No primeiro encontro a seleção brasileira somou uma derrota algo tangencial por 16-06, num jogo algo “cinzento” de ambas as formações. Nesse encontro sentiu-se uma falta de velocidade ou profundidade, por parte dos brasileiros, o que lhes impediu de chegar à área de ensaio. No segundo encontro, a Alemanha adaptou-se melhor e com duas alterações no XV garantiu uma vitória “pesada” frente aos Tupis. No segundo encontro os brasileiros não foram tão eficazes a defender e acabaram por cometer erros na comunicação defensiva.

 

Mas tentemos perceber melhor quais os erros, como os solucionar e onde melhorar. Esta análise terá recurso a alguns vídeos e fotografias para melhor perceber o que vamos explicar, juntando os erros dos dois encontros em diferentes seções. Passemos à análise:

 

Chutes e pressão

É curioso iniciarmos por este ponto uma vez que pode ser um “pormenor” ou “detalhe” de jogo e parece, à partida, que não tem influência no jogo. Bem, não será assim já que o Brasil cometeu demasiados erros quer na aplicação do chute, quer na pressão a fazer ou na forma como estendeu a linha de pressão por todo o campo. Aqui o problema passa pelos seguintes pontos: estratégia definida pela equipe; má leitura e execução de chute; e falta de habilidade técnica. Temos de ir por diferentes situações, comecemos por situações em que o Brasil tem a oval controlada e executada um chute:

 

O VÍDEO 1 (1º jogo 10:51) ou VÍDEO 2 (2º jogo 06:35) demonstram situações em que o nº10, Coghetto (principal chutador da equipe), decide chutar a bola quando tinha outras soluções disponíveis. No VIDEO 1 é esclarecedor quanto ao erro da visão do abertura, quando tinha apoio interno e externo, para além de ter Estrela e Felipe Sancery mais afastados mas com a profundidade ideal para saírem a jogar.

 

Além da opção errada, há outro erro que vai influenciar a jogada: falta de pressão ao chute. Quando o abertura ou o fullback armam um chute, seja o up and under ou mais alongado, há que existir uma pressão imediata de três unidades (mínimo) a essa mesma situação para conseguir criar algum tipo de erro ou confusão à equipe que vai ter que receber esse chute.

▶ Dados armazenados:
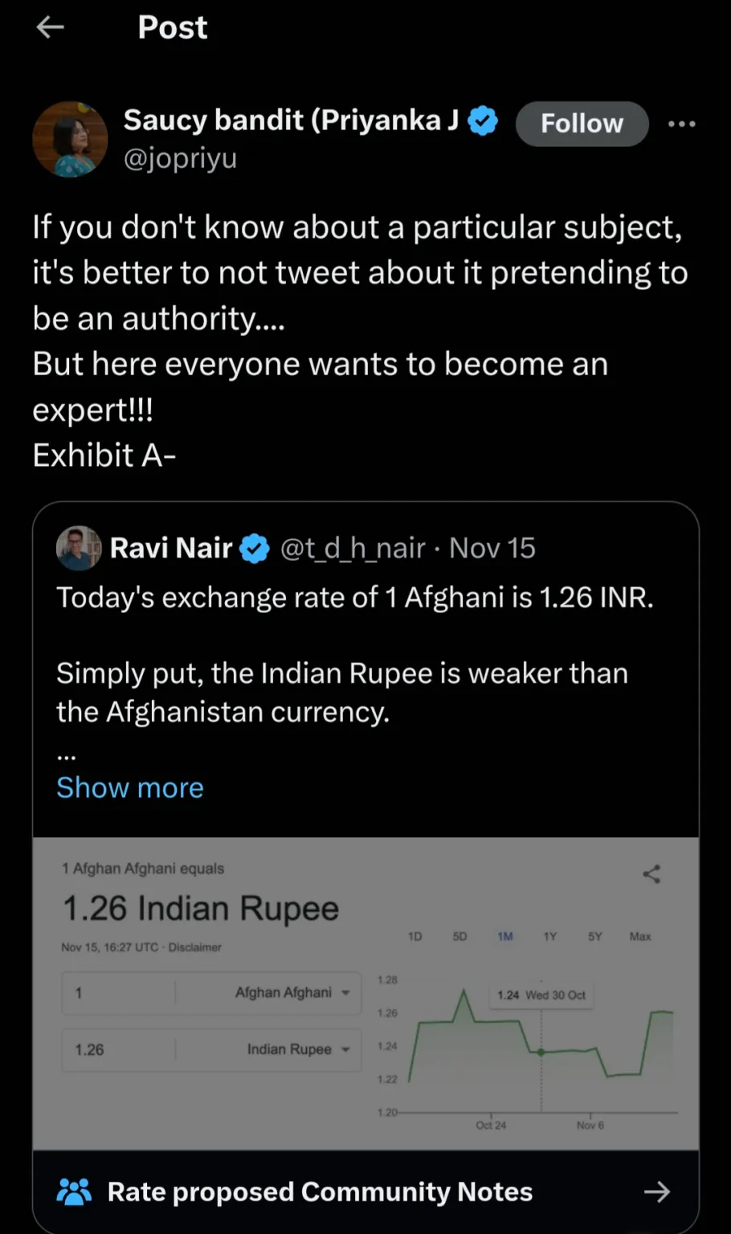This screenshot has height=1234, width=731.
Task: Tap the arrow next to Community Notes
Action: 656,1191
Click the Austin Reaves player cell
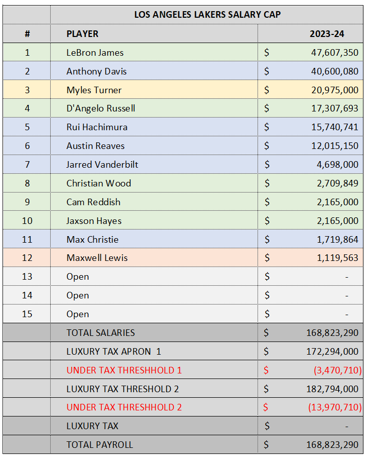 (x=154, y=145)
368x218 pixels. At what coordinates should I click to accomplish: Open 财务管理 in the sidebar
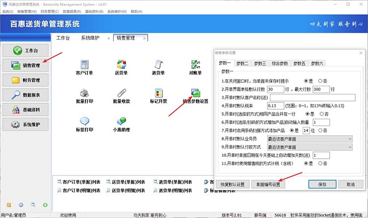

▶ Lista de tarefas:
[1] No trecho sobre os jogos entre Brasil e Alemanha, qual foi o placar da derrota brasileira no primeiro encontro?
[2] Devolva todas as linhas da listagem, reproduzidas sem nenhuma alteração, e deixe as imagens fora da resposta.

▶ Resultados finais:
[1] 16-06.

[2]
This screenshot has height=1234, width=731.
Task: Tap the arrow next to Community Notes
Action: 656,1191
Click the Austin Reaves player cell
 (x=154, y=145)
368x218 pixels. At what coordinates should I click to accomplish: Open 财务管理 in the sidebar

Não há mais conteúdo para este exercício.